Table 1 Summary table of datasets used.

From: Deep learning of a bacterial and archaeal universal language of life enables transfer learning and illuminates microbial dark matter

Dataset name

Dataset description

GTDB representative set

Read-length DNA sequences from each of the 24,706 Bacterial and Archaeal representative genomes in the GTDB51

GTDB class set

Reduced set of read-length sequences from a representative genome of each class in the GTDB51 taxonomy

mi-faser functional set

Functionally annotated reads from 100 metagenomes from evenly distributed environmental packages

Swiss-Prot functional set

DNA read-length sequences of genes with experimentally validated functions from the Swiss-Prot database

OG homolog set

Homologous and nonhomologous sequence pairs of gene sequences from 1000 orthologous groups from the OrthoDB database defined at multiple taxonomic levels: genus, family, order, class, and phylum

Oxidoreductase model set

Read-length DNA sequences from genes corresponding to Bacterial and Archaeal oxidoreductases from the manually reviewed entries of the Swiss-Prot database

Oxidoreductase metagenome set

Sequencing reads from 16 marine metagenomes, rarefied to 20 million sequences each, from latitudes spanning −62 to 76 degrees and two depths—surface and mesopelagic.
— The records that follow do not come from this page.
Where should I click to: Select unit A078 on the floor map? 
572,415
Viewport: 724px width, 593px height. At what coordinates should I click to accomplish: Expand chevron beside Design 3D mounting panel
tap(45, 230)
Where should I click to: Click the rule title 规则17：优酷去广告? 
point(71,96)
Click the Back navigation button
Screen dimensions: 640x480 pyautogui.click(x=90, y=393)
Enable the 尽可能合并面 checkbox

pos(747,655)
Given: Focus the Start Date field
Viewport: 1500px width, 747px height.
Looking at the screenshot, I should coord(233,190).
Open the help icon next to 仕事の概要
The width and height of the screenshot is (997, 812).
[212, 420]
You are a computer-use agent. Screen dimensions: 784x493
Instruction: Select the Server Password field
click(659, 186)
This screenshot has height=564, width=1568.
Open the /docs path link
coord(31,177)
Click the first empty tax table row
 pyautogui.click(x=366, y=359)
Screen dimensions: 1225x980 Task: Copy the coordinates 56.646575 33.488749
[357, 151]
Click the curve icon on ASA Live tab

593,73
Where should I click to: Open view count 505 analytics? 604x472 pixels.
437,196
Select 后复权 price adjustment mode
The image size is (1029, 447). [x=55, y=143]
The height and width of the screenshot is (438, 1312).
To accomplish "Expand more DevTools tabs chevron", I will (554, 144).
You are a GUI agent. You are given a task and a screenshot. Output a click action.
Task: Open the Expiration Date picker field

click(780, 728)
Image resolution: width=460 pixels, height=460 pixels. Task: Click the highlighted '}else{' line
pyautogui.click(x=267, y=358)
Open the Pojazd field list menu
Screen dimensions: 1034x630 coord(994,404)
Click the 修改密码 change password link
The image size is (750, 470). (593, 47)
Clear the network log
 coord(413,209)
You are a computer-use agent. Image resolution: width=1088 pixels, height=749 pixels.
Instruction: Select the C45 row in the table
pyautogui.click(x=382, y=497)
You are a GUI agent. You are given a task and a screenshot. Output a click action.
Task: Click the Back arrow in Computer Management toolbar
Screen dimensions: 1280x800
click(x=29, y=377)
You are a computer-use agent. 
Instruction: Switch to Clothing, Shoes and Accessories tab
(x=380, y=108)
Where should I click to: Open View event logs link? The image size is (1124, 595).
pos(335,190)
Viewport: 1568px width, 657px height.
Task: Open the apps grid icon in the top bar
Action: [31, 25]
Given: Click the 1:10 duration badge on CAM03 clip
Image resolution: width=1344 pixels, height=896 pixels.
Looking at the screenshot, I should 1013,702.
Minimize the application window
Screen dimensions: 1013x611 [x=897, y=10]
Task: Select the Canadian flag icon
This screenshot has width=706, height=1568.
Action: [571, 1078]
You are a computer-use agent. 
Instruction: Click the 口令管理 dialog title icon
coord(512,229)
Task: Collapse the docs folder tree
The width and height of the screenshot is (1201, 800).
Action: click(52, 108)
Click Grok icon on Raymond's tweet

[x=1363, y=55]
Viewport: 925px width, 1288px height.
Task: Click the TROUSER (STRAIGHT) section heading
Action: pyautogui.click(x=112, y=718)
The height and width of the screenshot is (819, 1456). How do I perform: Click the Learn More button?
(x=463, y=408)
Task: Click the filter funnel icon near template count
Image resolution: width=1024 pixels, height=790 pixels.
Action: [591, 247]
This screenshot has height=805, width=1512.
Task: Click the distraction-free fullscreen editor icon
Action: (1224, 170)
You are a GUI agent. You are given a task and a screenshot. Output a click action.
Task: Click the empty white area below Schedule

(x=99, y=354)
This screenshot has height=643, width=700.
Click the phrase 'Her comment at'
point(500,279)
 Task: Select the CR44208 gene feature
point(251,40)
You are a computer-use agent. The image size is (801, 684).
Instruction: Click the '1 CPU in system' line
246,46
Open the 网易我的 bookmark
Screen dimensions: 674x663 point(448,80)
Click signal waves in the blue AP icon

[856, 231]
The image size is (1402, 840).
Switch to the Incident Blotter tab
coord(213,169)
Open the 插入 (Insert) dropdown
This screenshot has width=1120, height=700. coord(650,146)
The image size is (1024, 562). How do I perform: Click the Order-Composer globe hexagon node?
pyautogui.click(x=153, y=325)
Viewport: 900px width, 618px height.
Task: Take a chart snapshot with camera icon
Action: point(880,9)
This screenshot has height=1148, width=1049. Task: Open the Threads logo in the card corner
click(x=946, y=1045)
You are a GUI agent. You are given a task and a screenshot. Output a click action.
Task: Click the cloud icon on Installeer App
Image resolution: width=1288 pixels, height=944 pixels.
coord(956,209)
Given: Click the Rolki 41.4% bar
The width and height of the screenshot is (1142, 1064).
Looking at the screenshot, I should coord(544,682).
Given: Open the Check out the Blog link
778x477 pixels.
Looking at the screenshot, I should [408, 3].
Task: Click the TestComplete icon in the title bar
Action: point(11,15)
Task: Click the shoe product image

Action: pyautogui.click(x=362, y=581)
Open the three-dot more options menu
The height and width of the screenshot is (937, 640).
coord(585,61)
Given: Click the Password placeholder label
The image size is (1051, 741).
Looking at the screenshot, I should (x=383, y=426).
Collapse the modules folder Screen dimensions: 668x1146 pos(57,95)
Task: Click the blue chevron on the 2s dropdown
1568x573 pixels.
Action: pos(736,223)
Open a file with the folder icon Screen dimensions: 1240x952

Mesopelagic depths at 4 stations corresponded to an oxygen minimum zone (OMZ)

Reading frame set

Read-length sequences, and labels corresponding to their true frame of translation, for gene coding sequences from one genome selected from each order in the GTDB taxonomy

Optimal temp set

Read-length sequences from core genes associated with transcription and translation, and labels corresponding to their optimal enzyme temperature, inferred from the manually curated optimal growth temperature of 19,474 genomes.